It has been over a decade since Martin Margiela has walked the fashion streets. The founder of Maison Martin Margiela, now Maison Margiela, a luxury French fashion house, quit from his own company in 2009 to anonymously pursue art, both painting and sculpting, or so people think. Throughout his twenty year career, Martin had a presence like no other. His theatrical shows and avant-garde taste brought a new light to the fashion industry.
So who exactly is this Martin Margiela? Here’s a little backstory.
Martin Margiela was born in 1957, in Genk, Belgium. He studied fashion at the renowned Royal Academy of Fine Arts Antwerp during the years 1977 to 1980, an institution with notable alumni including Dries Van Noten, Ann Demeuelemeester, among many others. His taste in fashion was always out of the ordinary, unconventional, and strayed from tradition. In 1985, Margiela landed a job as design assistant to Jean Paul Gaultier in Paris, up until 1987. From his tremendous experience gained at school and work, he created his own fashion house, Maison Martin Margiela in 1988 alongside his business partner Jenny Meirens.
As his career began to flourish, Margiela made it clear that he was never an admirer of the media. He refused to be photographed, greet guests backstage, or even take part in interviews. Interestingly, some of the interviews he took part in were conducted via fax and later email. During such interviews, he responded to answers using “we” rather than “I” pronouns. Some even rumoured that Margiela sat in the audience of his own shows in a disguise. He rejected the idea of fame. He made it clear from the beginning that he wanted the clothing to speak for itself, after all, that is the purpose of a fashion show. At the 2018 Belgian Fashion Awards, in which he was to be honoured for his career, he issued the following statement: “I felt that I could not cope any more with the worldwide increasing pressure and the overgrowing demands of trade. I also regretted the overdose of information carried by social media, destroying the ‘thrill of wait’ and cancelling every effect of surprise, so fundamental for me.” Margiela felt as though social media took away the excitement and adrenaline that new collections would bring in the fashion realm. He took his unconventional yet extraordinary ideas even further, by hosting fashion shows in mysterious and remote locations. He followed the less-traditional route, with some venues being a warehouse, the metro, kids playground, among many others.
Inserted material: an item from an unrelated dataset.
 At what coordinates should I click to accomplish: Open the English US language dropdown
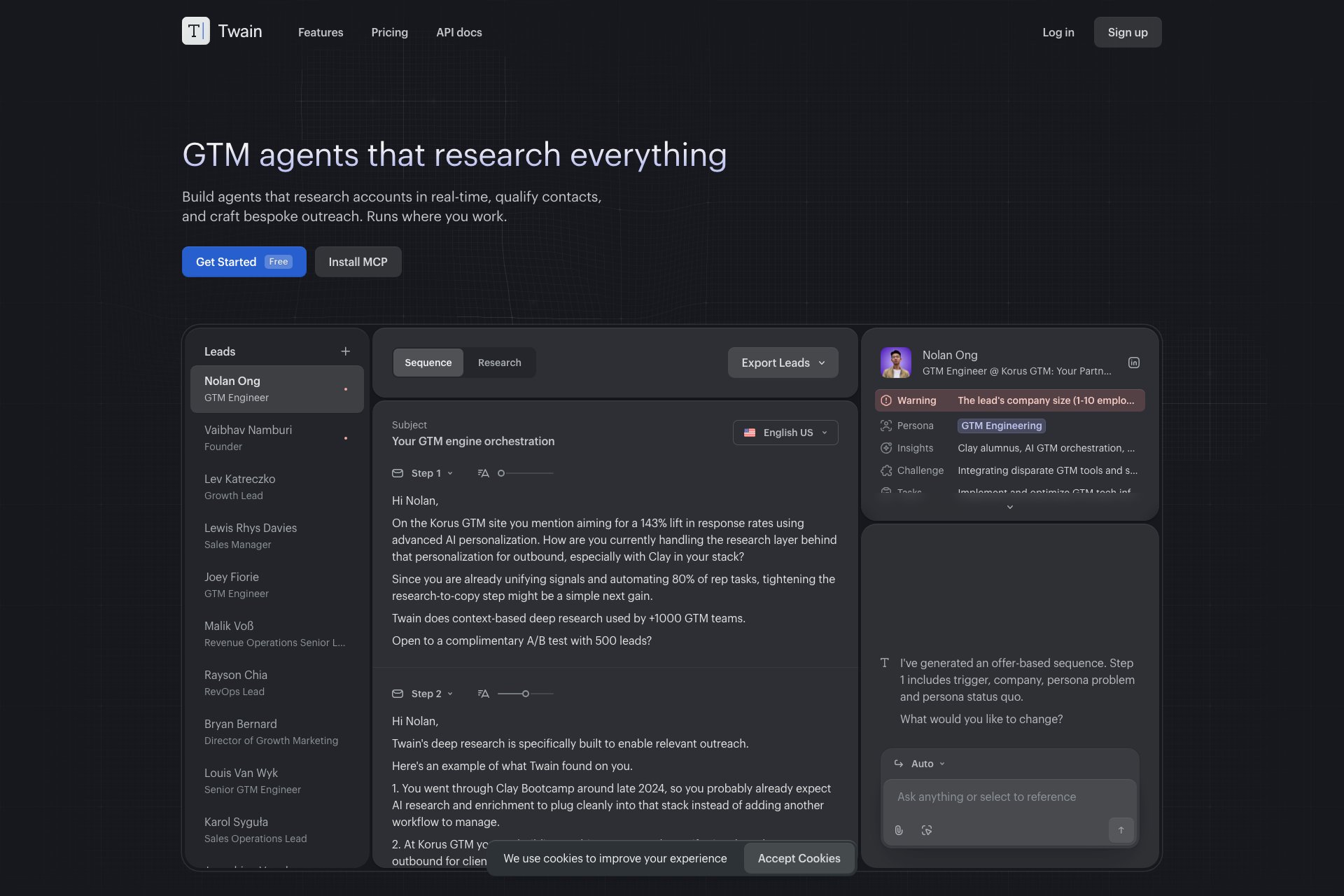(x=785, y=433)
Margiela’s most notable shows include:
Maison Martin Margiela Spring/Summer 1993
A combination between minimalism and romantic Victorian accents, this show was filled with petticoat-style skirts and pieces of greenery tied to models like a necklace. Margiela created two versions of the collection, one in black and one in white, both which took place on opposite ends of the Montmartre Cemetery in Paris. Guests were given colour coded invitations that were in either black or white, and if you showed up to the wrong show, you were denied access.
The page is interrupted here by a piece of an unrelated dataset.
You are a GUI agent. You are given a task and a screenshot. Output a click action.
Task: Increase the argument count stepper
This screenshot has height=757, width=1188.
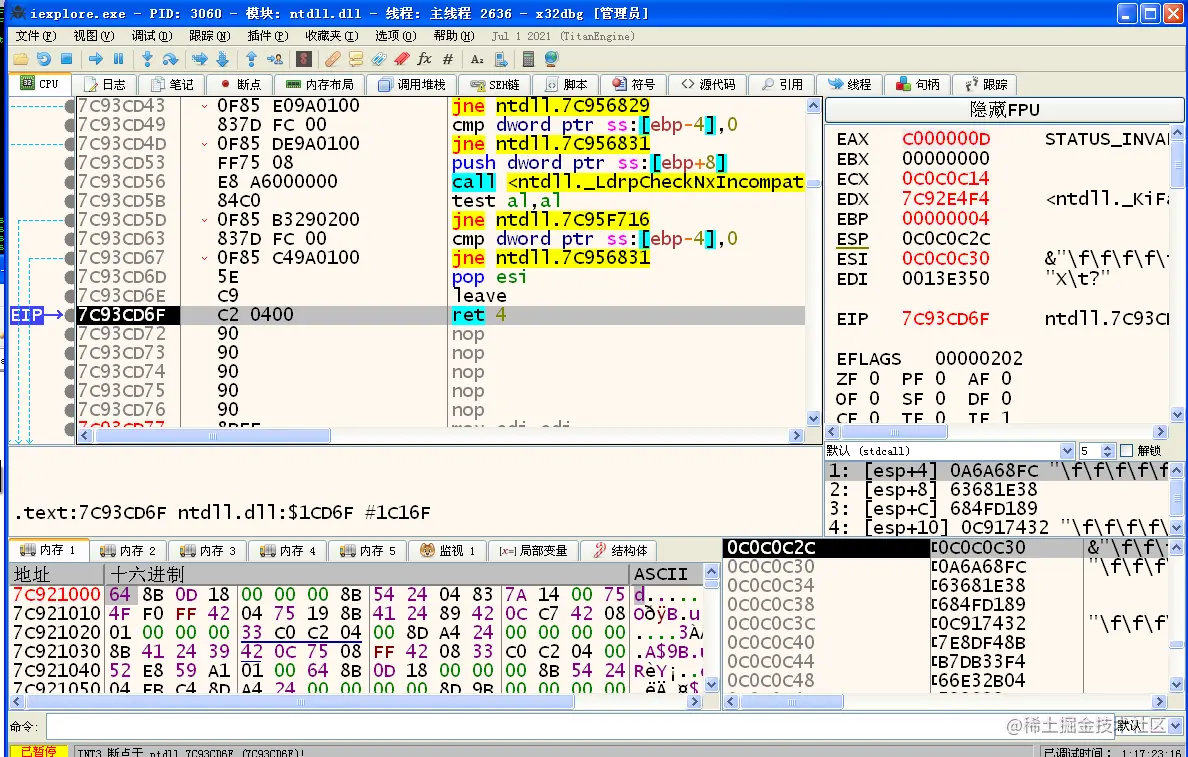1108,447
Maison Martin Margiela Fall 1995
The face masks and pop of colour, were among the highlights of the night. The show was held in a big top tent in the Bois de Boulogne in Paris, with rose-tinted lighting and sawdust sprinkled on the floor.
Maison Margiela Fall 2000
For this show, Margiela revitalized the idea of oversized clothing. Each piece was designed to be enlarged by 150-200 percent, and carefully crafted to shape the silhouettes of models. Exaggerated shoulders and an elegant sculptural look were fundamental to the show. It was set in an abandoned train surrounded with eerie music, being named one of Margiela’s most iconic atmospheres.
Margiela always had a drive for creating clothing using a more sustainable approach. This included methods such as re-using and altering garments and materials from previous shows, or creating something new from vintage pieces. His clothing was also often classified as ‘deconstructed’ through the open stitched seams that were made visible, tears and rips, all to represent and beautify imperfections. Margiela enjoyed taking things apart and creating something unique and beautiful out of them. He seeked inspiration from furniture, construction sights, and anything from his surrounding environment.
Margiela was definitely an inspiration to many and his retirement from the fashion industry was nothing short of devastating. However, with his new documentary, “Martin Margiela: In His Own Words,” we are given a glimpse into Margiela’s original sketches, the history behind his unique fashion shows, and the impact he left on the fashion industry, all while remaining hidden from the camera. While this documentary allowed us to see more of the creative genius himself, it left us with one question, is Martin Margiela coming back to the fashion industry. The director of the film, Reiner Holzemer asked Margiela a simple question, “Have you said everything you wanted to say in fashion?”, to which Margiela responded “No.” While this does not mean he may come back with new fashion designs, who knows, all we can do is sit back, wait, and admire his previous creations.